The high elevation of Matuyama-aged rocks east of Santiam Pass, coupled with exposure of Brunhes-aged rocks to the west, imply the presence of a northward-trending normal fault.

===Geochemistry===
Hayrick Butte has a normal magnetic polarity. Like Hogg Rock and other andesite lava domes in the area, it has lower incompatible element abundances than surrounding andesitic rock deposits. A 1992 element abundance analysis of Hayrick Butte andesite samples from the margin of the volcano shows a silicon dioxide (silica) level of 60.1 percent, aluminum oxide level of 18.4 percent, calcium oxide level of 6.24 percent, iron(II) oxide level of 5.55 percent, and sodium oxide level of 4.42 percent. Magnesium oxide made up 3.3 percent of the samples, with potassium oxide levels at 1.08 percent and manganese(II) oxide, phosphorus pentoxide, and titanium dioxide all below 1 percent. Additional studies from 1980 and 1983 exhibit similar levels of silica in samples from Hogg Rock and Hayrick Butte at about 59–60 percent.

==Human history==
According to cartographer Stuart Allen, an early cartographer accidentally switched the names for nearby Hoodoo Butte and Hayrick Butte. The word "hoodoo" refers to rock piles and pinnacles like those observed at Hayrick Butte, while "hayrick" is a synonym for haystack, a more fitting name for Hoodoo Butte, which has a profile that resembles a haystack shape. Whether or not this error actually occurred remains unclear, but the names remain to present day.

==Recreation==
The Obsidian Climb School and Eugene Mountain Rescue offer climbing classes and field sessions at Hayrick Butte.
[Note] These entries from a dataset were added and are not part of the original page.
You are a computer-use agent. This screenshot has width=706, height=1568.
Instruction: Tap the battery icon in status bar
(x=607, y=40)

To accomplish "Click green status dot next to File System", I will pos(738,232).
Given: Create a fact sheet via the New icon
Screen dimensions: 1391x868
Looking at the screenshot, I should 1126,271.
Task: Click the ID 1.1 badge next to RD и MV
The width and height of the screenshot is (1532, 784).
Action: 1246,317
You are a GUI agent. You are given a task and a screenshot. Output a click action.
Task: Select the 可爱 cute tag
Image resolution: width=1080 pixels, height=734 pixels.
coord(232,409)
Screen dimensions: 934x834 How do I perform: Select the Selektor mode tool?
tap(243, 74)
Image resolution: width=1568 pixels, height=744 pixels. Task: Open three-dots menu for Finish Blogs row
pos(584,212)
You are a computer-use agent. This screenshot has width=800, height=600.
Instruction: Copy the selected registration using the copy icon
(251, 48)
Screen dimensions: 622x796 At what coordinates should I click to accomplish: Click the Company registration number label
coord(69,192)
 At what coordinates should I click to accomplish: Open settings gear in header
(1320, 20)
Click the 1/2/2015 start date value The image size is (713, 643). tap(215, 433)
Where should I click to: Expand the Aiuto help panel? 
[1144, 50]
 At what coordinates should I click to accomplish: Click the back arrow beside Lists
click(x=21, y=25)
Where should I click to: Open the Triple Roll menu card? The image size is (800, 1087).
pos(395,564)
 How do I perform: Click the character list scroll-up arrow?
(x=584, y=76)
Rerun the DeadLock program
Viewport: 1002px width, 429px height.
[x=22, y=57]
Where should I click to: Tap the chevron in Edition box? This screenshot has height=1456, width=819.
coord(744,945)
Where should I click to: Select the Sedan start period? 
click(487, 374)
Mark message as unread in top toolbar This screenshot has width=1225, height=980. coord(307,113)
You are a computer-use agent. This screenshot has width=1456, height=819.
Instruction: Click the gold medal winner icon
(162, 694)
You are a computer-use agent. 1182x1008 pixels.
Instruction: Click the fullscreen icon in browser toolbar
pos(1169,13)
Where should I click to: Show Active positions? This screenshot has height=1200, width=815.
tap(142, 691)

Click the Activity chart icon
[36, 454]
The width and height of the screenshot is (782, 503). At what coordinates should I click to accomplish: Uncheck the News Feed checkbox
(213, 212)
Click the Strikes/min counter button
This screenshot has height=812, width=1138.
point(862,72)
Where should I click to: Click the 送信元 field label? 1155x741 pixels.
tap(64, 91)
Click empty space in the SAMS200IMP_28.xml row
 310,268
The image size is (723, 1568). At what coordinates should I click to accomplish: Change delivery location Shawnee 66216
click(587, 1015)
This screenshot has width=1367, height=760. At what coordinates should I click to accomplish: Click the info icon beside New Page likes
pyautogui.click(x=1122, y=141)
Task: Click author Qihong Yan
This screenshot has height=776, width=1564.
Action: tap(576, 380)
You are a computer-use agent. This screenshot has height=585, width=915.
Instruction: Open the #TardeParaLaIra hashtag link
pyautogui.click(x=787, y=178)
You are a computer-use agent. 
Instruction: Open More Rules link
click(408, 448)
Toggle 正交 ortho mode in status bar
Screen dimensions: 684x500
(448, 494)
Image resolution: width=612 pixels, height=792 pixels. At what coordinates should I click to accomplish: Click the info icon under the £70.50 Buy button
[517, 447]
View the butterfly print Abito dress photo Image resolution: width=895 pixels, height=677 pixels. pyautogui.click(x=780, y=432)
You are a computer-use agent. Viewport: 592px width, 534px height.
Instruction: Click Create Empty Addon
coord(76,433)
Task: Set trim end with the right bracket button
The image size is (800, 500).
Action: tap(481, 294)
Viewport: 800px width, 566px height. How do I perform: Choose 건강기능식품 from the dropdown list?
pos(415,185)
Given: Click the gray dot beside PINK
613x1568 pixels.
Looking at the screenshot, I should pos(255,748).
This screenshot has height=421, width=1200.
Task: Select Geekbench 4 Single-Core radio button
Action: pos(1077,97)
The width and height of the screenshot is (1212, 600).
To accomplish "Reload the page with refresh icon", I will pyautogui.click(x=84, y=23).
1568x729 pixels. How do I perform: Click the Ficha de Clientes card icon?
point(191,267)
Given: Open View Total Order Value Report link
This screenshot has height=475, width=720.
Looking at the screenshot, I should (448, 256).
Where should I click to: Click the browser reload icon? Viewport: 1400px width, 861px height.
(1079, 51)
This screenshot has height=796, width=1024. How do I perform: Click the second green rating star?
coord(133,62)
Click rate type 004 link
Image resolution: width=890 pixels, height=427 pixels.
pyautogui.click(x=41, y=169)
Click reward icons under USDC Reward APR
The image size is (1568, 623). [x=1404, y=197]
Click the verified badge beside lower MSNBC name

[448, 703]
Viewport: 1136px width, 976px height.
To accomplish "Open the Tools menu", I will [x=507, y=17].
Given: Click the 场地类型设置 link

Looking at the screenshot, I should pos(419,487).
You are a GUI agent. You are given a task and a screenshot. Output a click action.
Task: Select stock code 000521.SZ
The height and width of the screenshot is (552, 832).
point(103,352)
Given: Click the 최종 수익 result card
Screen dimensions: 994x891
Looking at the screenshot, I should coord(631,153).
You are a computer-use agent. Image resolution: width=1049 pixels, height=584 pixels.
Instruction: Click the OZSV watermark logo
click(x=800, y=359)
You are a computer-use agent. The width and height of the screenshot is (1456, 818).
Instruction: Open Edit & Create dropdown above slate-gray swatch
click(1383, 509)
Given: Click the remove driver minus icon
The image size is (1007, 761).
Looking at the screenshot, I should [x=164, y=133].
A tubing hill (Autobahn Tubing Park) is on the lower part of the north flank of the butte with 800 ft long tube lanes serviced by a handle tow. A backcountry snowshoeing trail runs for 4 mi from the Hoodoo ski area, rising about 200 ft in elevation over its course. The route travels between Hayrick and Hoodoo Butte, offering views of Mount Washington. There is an avalanche hazard near Hayrick's base. An old roadbed next to the trail travels up Hoodoo Butte to the Hoodoo Butte Plateau and the butte's summit, where a historic fire cleared many trees. There are snowmobile routes down the old Santiam Pass Wagon Road to the south and Forest Road 2690 to the east, as well as a geocache at Hayrick's summit. Markian Hawryluk of The Bulletin in Bend described Hayrick as "antisocial" compared to the "family-friendly ski area" of Hoodoo Butte, citing its 700 ft tall, nearly vertical walls. The tuya is also surrounded by cliffs. William Sullivan of The Register-Guard wrote that Hayrick offered "breathtaking views" of Mount Jefferson, Big Lake, Hoodoo Butte, Mount Washington, and Black Butte. Hayrick Butte is also visible from the 6.9 mi Patjens Lake Loop trail near Santiam Pass.